(Information shown):
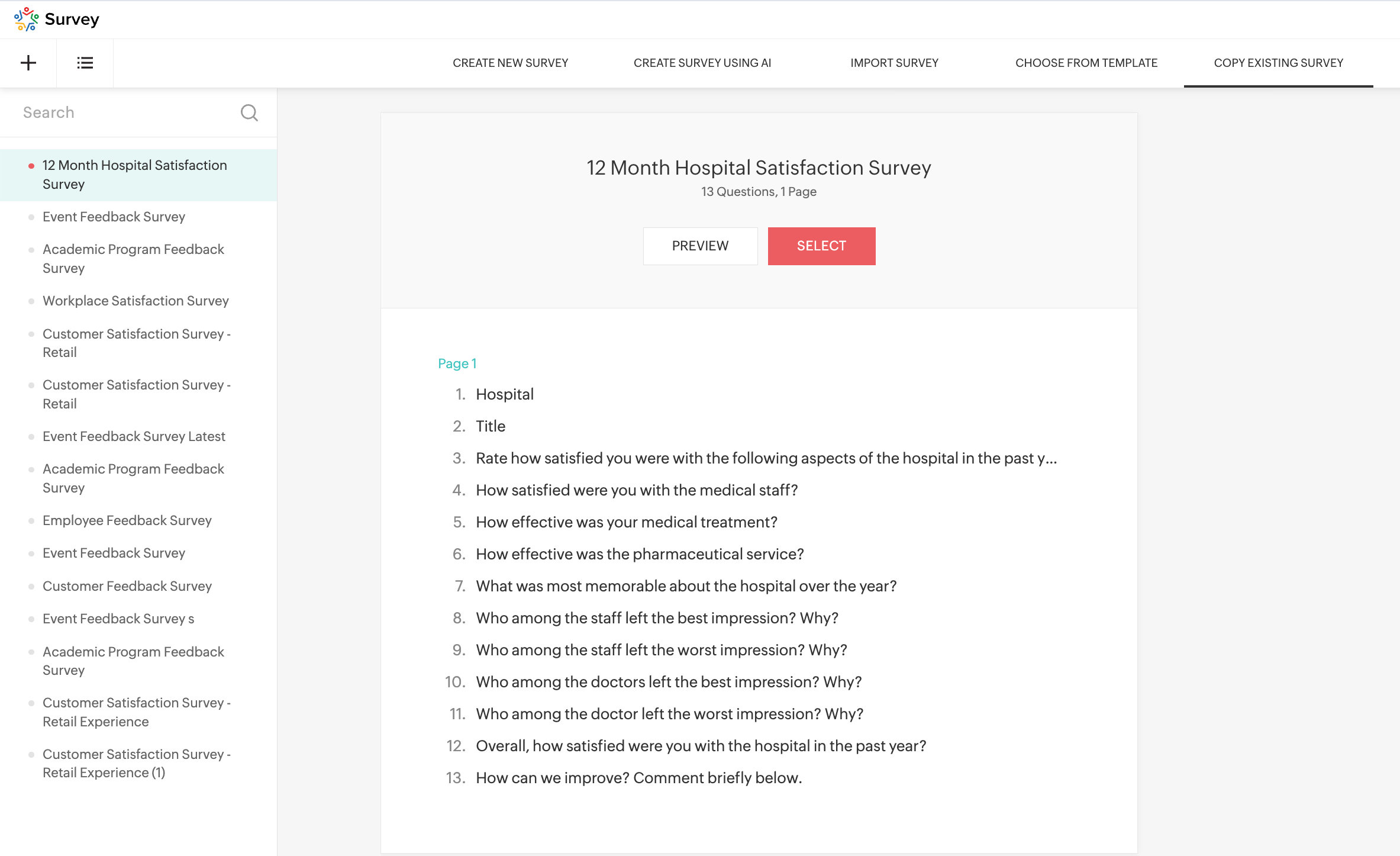Select Customer Feedback Survey entry

click(127, 586)
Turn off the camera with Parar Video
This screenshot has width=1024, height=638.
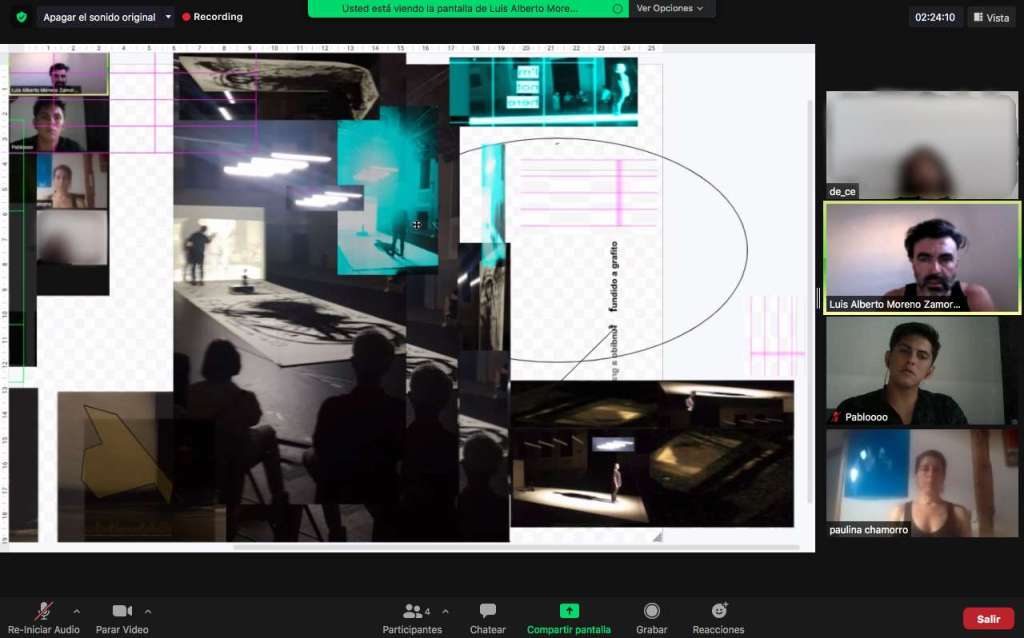122,611
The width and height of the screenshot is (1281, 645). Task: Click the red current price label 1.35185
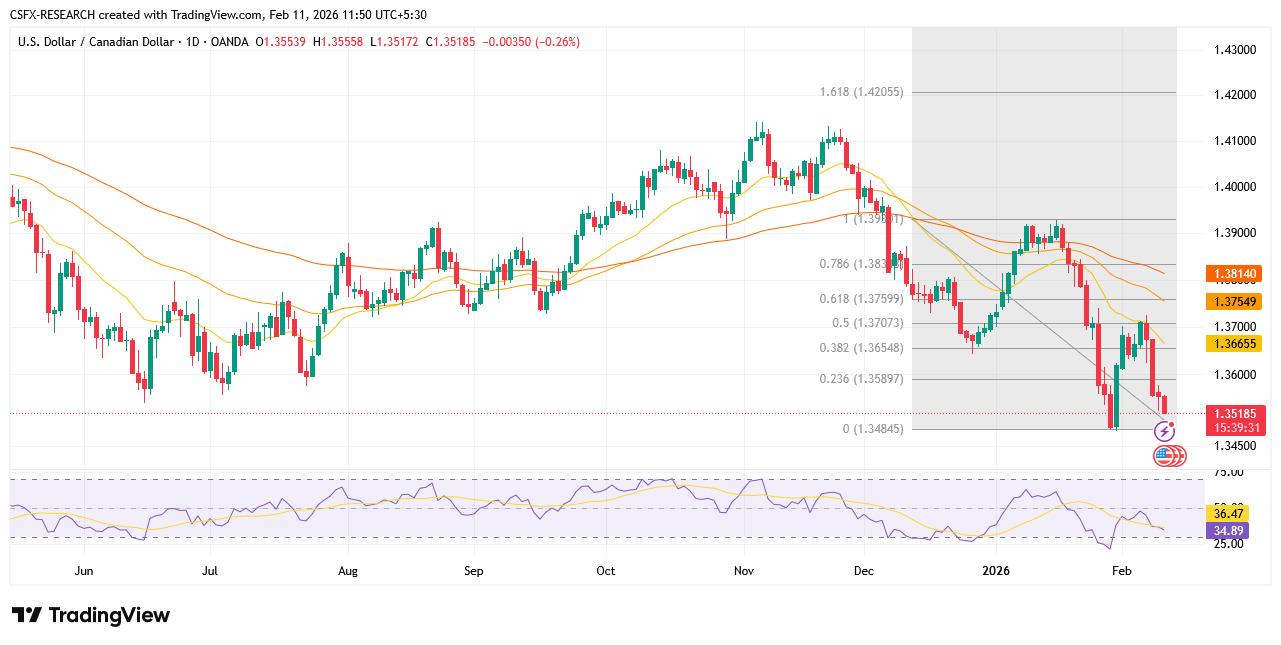click(1237, 413)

(Your goal):
Copy out the text of every row above word for word, leaving out the pictures.

(Answer):
Select Customer Feedback Survey entry

click(127, 586)
Turn off the camera with Parar Video
This screenshot has width=1024, height=638.
122,611
The width and height of the screenshot is (1281, 645). Task: Click the red current price label 1.35185
click(1237, 413)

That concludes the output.